Russell’s Q2 was the sort of sequence that wins pole positions later. He was only eighth at one stage and had to straight-line the opening chicane, suddenly staring at the possibility of being caught in the midfield shuffle. Then the track evolved, the final runs lit up, and the order turned over in seconds: Hamilton briefly went fastest, Russell jumped up to third, and Hadjar snatched top spot again. One tenth covered the top five — the kind of spread that makes everyone in the garage stop pretending they’re calm.

Q3 promised a proper fight: Hamilton chasing his first Ferrari pole, Hadjar flirting with a maiden pole, and Mercedes needing to decide which driver got the cleaner run plan. The first runs went McLaren’s way, Norris taking provisional pole from Hamilton, while Antonelli sat only fourth and Russell abandoned his lap as the picture shifted. Verstappen, already irritated, was down in sixth and a startling three-quarters of a second off the pace — less a deficit you “find” and more one that tells you the tyre prep and balance window simply aren’t there.

Russell went out early for his final attempt and initially only hauled himself onto the second row, but crucially, he still had time to go again. Antonelli then delivered what looked like the knockout: 1:12.646, provisional pole, and a garage readying itself for the handshakes.

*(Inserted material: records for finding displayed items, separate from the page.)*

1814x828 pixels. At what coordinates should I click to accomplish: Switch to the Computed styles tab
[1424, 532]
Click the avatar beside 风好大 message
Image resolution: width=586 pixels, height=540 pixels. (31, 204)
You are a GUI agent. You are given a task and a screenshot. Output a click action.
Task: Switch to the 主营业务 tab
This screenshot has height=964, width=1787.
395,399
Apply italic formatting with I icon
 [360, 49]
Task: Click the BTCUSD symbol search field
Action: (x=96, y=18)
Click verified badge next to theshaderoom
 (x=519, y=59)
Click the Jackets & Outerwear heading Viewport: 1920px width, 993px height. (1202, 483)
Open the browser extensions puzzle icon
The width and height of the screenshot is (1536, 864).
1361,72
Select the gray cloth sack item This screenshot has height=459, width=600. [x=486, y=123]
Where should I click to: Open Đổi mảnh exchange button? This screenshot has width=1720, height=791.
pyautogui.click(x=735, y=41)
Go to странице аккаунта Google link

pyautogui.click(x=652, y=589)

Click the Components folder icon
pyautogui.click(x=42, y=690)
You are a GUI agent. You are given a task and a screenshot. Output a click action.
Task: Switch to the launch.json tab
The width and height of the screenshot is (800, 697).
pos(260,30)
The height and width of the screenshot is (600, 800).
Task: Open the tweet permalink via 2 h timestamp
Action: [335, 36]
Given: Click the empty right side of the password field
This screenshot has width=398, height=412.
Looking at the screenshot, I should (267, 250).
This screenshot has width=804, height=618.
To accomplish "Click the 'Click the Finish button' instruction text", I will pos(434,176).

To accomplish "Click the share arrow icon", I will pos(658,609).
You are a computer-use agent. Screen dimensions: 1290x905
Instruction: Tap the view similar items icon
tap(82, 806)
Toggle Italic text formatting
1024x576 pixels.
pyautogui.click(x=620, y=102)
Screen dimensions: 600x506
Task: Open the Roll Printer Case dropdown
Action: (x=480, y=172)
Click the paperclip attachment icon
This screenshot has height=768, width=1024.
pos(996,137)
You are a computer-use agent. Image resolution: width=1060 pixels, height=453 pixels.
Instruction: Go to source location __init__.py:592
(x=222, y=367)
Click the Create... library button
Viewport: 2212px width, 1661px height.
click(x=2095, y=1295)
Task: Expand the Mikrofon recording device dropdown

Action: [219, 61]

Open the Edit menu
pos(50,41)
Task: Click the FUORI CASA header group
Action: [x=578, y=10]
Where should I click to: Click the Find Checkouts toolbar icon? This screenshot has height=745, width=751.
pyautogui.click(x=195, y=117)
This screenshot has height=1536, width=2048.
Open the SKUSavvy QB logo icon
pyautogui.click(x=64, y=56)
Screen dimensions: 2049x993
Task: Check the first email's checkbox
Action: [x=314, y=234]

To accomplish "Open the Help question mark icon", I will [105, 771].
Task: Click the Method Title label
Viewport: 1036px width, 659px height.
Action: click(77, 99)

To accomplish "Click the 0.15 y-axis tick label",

Instead, Russell produced the lap that matters — tidy, committed, and timed perfectly as the track came to him. His 1:12.578 was enough to flip the front row, and it did something else too: it reminded everyone that even with Antonelli’s rise accelerating by the weekend, Mercedes is still Russell’s team when the margins get brutal and the session turns into a knife fight.

Behind them, Norris and Piastri will feel they’ve got the kind of starting positions that can turn Sunday into a two-pronged threat, especially if the rain hazard becomes reality. Hamilton and Leclerc line up fifth and eighth respectively, Hadjar a stellar seventh after looking like a pole outsider for most of the hour, and Lindblad ninth with Colapinto tenth as two eye-catching Q3 cameos.

And Verstappen? Sixth, still close enough to be dangerous in a normal race, but too far away on Saturday to pretend this was business as usual. If Montreal turns wet, the story could pivot quickly. If it stays dry, Russell has given Mercedes the best possible opening move — and he’s done it the hard way.